Sauté the Vegetables
In a large skillet, heat 1 tablespoon of vegetable oil over medium heat. Sauté the zucchini for 2-3 minutes until slightly tender, seasoning with a pinch of salt. Remove and set aside. Repeat this process for the carrots, mushrooms, and bean sprouts, adding more oil as needed. For the spinach, quickly sauté it in the skillet for 1-2 minutes and set aside.
Cook the Meat
In the same skillet, add a little more oil if necessary, and cook the marinated meat over medium-high heat until fully cooked, about 5-7 minutes.
Fry the Eggs
In a separate pan, fry the eggs sunny-side up to your desired doneness.
Assemble the Bibimbap
In each serving bowl, place a generous scoop of warm rice at the bottom. Arrange the sautéed vegetables, meat, and a fried egg on top.
Add Toppings
Drizzle gochujang over the top and sprinkle with sesame seeds and sliced green onions.
Serve
Serve the bibimbap hot, allowing everyone to mix their ingredients together before eating for the best flavor experience.
Additional tips
- Vegetarian Option: Substitute the meat with tofu or tempeh, and add more vegetables like bell peppers or radishes for extra flavor and texture.

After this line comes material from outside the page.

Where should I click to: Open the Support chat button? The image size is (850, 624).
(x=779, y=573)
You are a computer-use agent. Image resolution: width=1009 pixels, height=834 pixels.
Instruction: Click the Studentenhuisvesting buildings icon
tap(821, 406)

- Add More Color: Use colorful vegetables like purple cabbage or red bell peppers to enhance the dish’s appearance.
- Spice Level: Adjust the amount of gochujang to suit your taste. You can also mix gochujang with a little sesame oil for a milder sauce.
- Rice Variations: For a healthier twist, try using cauliflower rice or quinoa instead of traditional rice.